Last year’s presidential and local elections went off in a largely peaceful manner, and were hailed as proof of the ICC’s ability to deter people from engaging in mass crimes.

“One of the most important contributions an institution like the ICC can make is to act as a credible deterrent measure against atrocities,” Fergal Gaynor, the legal representative for victims in the Kenyatta case, said. “I am personally convinced that the threat of ICC prosecutions may well have been a significant factor [in the peaceful polls].”

Others argue that the central issue is whether the court has taken every possible step to deliver justice.
Mokaya Orina, a lecturer at Moi University, says that the actual legacy of the Court will be determined by a fair determination of the
cases.

“This is why the Judges are trying hard to ensure that the cases are not dismissed on mere technicality,” he noted.

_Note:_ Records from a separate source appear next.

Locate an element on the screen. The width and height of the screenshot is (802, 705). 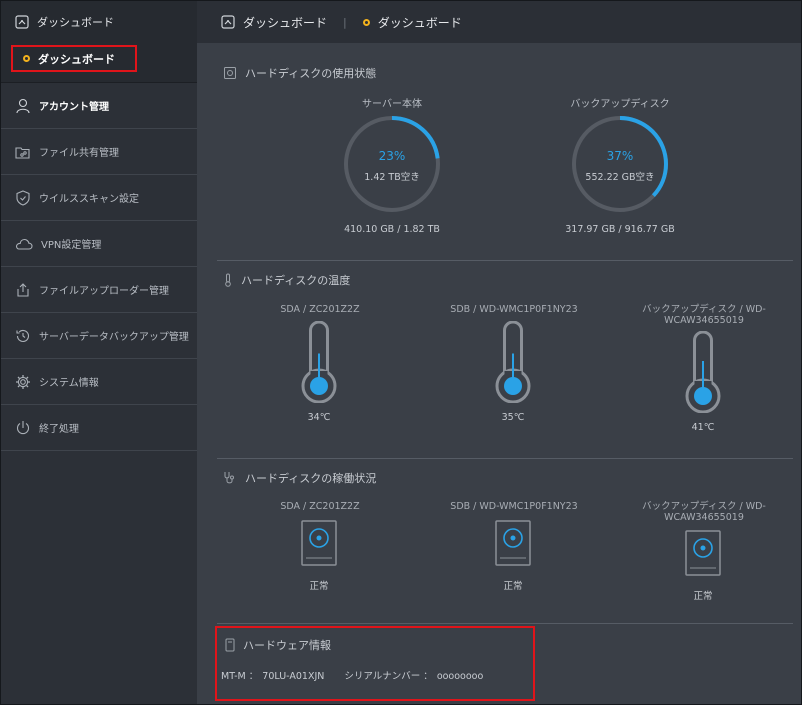
thermometer-sdb is located at coordinates (513, 362).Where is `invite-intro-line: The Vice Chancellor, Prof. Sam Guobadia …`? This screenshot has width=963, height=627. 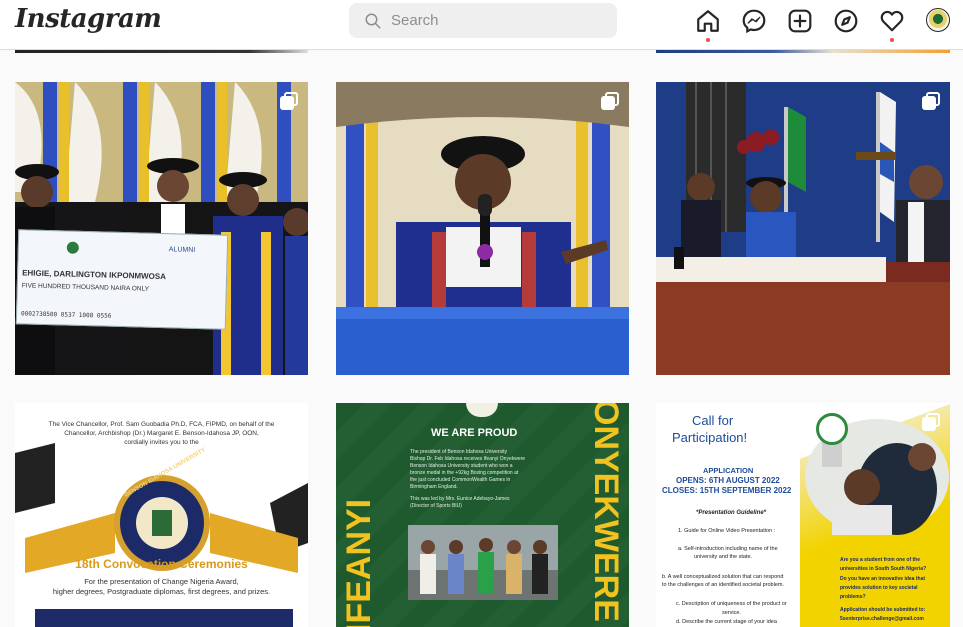
invite-intro-line: The Vice Chancellor, Prof. Sam Guobadia … is located at coordinates (162, 424).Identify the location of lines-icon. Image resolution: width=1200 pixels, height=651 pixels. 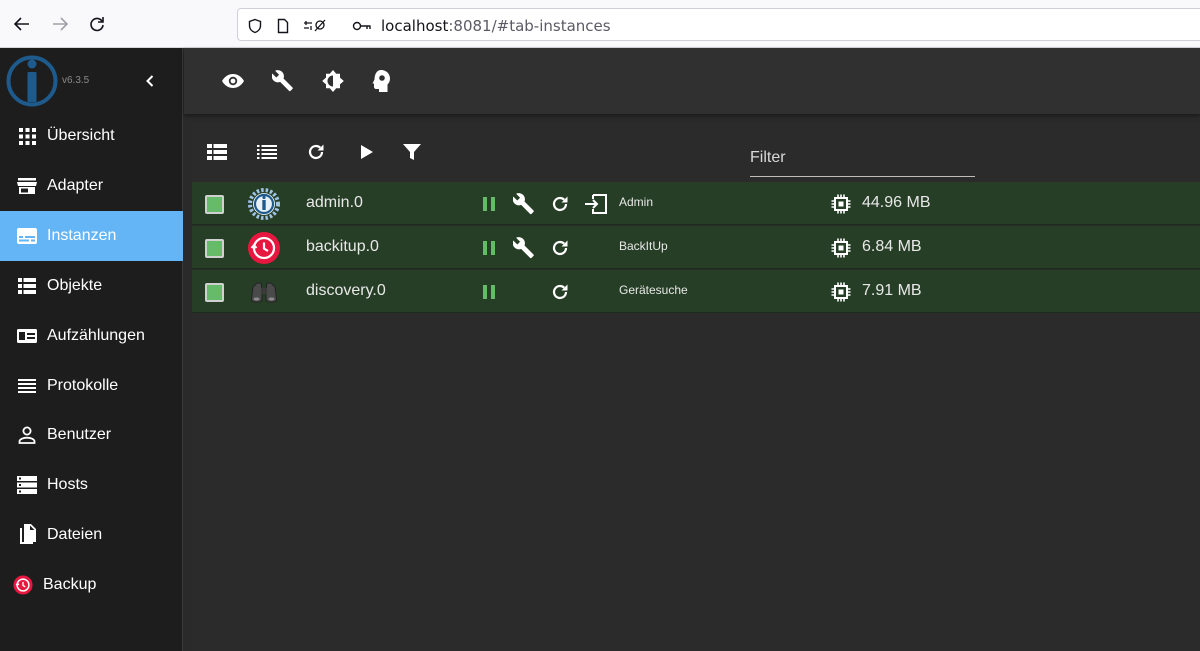
(27, 386).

The law don was referring to two recent rulings where the bench ordered the Kenyan government to disclose Kenyatta’s financial records and to compel some eight witnesses to testify against Ruto and Sang.

Others highlight the example that the ICC has set for reforms to Kenya’s domestic justice system.

City lawyer Vincent Lempa says The Hague court has demonstrated that criminal prosecutions must be carried out solely on the basis of evidence, and that the wealthy elite and senior public figures cannot
be shielded.

“The Kenyan judiciary has a history of being soft and friendly to the rich and the powerful,” he told the Standard on Sunday. “The Hague cases are a challenge to the Kenyan bench.”

As a case in point, Lempa praised the establishment of the International Crimes Division (ICD) of Kenya’s High Court. This unit is currently being set up to deal with crimes against humanity, war
crimes and genocide – matters that would previously have been tried at
the ICC.

According to Kenya’s Judicial Services Commission, the ICD will have powers to try mid- and lower-level perpetrators of the 2007-08 unrest under the International Crimes Act, a domestic version of the ICC’s
Rome Statute that was written into national law in 2009.

In Lempa’s view, “Without the ICC, the ICD would not have been created.”

Other supporters of the ICC say the challenges it has faced in Kenya should not detract from its achievements.

Rabala points to the way the Kenyan authorities have attempted to protect Kenyatta and Ruto from the course of justice.

Since 2010, the government has lodged a succession of challenges with ICC itself and with the United Nations Security Council, seeking either to delay the cases or to have them terminated altogether. Last
September, the lower and upper houses of the Kenyan parliament voted
to pull out of the ICC completely.

“The integrity of the court will remain intact,” Rabala concluded. “When the entire story is finally written it will be said that Kenyans, in effect, shielded their leaders.”